About Your Baby
- Weeks 13 to 16: Can move, sleep, suck, and swallow. Sex (gender) can be seen on ultrasound.
- Weeks 17 to 20: Growth and activity increase. Internal organs continue to mature, Eyebrows and eyelashes appear.
- Weeks 21 to 24: Skin is thin, wrinkled, and covered with downy hair called lanugo. Tiny fingerprints and toe prints are visible. Eyes begin to open.
- At the end of this trimester, your baby is about 10 to 12 inches long and weighs about 1 to 1½ pounds.
As the second trimester begins, morning sickness may improve or disappear. Your appetite may also improve. You may still have sore breasts and heartburn, however, as well as new symptoms such as a stuffy nose, varicose veins, and more vaginal discharge (leukorrhea). You may also feel new aches and pains (especially in your back and pelvis) and notice skin itchiness or color changes. The good news? By the end of the trimester, you should be able to feel your baby moving inside you and you may notice that your hair and fingernails are growing faster than usual.
Tips for the Second Trimester
- Eat smart (not everything) and exercise regularly (with your doctor’s consent). You may be eating for two, but that doesn’t mean you should double your intake.
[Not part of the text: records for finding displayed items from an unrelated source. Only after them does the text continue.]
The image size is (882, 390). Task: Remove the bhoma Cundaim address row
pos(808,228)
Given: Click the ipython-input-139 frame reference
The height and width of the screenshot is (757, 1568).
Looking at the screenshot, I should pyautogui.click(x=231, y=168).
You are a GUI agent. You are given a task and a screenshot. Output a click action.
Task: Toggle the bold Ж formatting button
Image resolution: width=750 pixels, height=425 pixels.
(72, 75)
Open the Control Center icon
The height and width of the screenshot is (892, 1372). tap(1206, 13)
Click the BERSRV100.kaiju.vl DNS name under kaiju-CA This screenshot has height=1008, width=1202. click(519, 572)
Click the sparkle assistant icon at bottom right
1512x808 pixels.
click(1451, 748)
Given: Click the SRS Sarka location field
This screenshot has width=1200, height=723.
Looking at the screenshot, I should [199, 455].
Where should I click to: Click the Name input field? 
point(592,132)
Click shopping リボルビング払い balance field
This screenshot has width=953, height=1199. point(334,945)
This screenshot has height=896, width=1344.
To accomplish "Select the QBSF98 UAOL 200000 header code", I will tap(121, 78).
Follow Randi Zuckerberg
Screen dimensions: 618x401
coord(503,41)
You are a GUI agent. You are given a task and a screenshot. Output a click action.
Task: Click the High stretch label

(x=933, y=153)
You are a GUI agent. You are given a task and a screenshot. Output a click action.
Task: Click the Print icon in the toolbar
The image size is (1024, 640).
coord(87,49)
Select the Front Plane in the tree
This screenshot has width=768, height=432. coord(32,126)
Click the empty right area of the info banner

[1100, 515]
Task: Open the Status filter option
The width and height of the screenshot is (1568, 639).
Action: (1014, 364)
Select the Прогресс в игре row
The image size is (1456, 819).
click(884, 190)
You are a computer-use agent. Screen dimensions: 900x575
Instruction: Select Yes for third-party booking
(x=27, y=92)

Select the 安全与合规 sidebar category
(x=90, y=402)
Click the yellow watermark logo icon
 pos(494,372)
If you’re average in size and activity, 300 extra calories a day should be about right. Also, talk to your doctor or midwife about exercise. Unless you’re advised otherwise, aim for about 30 minute of moderate activity every day. Exercise can help ease aches and pains, relieve stress, and help you sleep better. It also gives you energy and keeps you strong for the baby’s birth and beyond. Avoid contact sports or those that can cause you to fall (so no kickboxing or horseback riding). Swim, walk, do yoga, cycle - anything that gets your heart pumping a little harder but stop and rest if you feel faint or have unusual pain.
- Sign up for a childbirth class. A childbirth class is a great way to prepare for labor and birth. Prenatal classes cover topics such as relaxation, breathing, medications, hospital procedures, newborn care, and post-partum adjustments.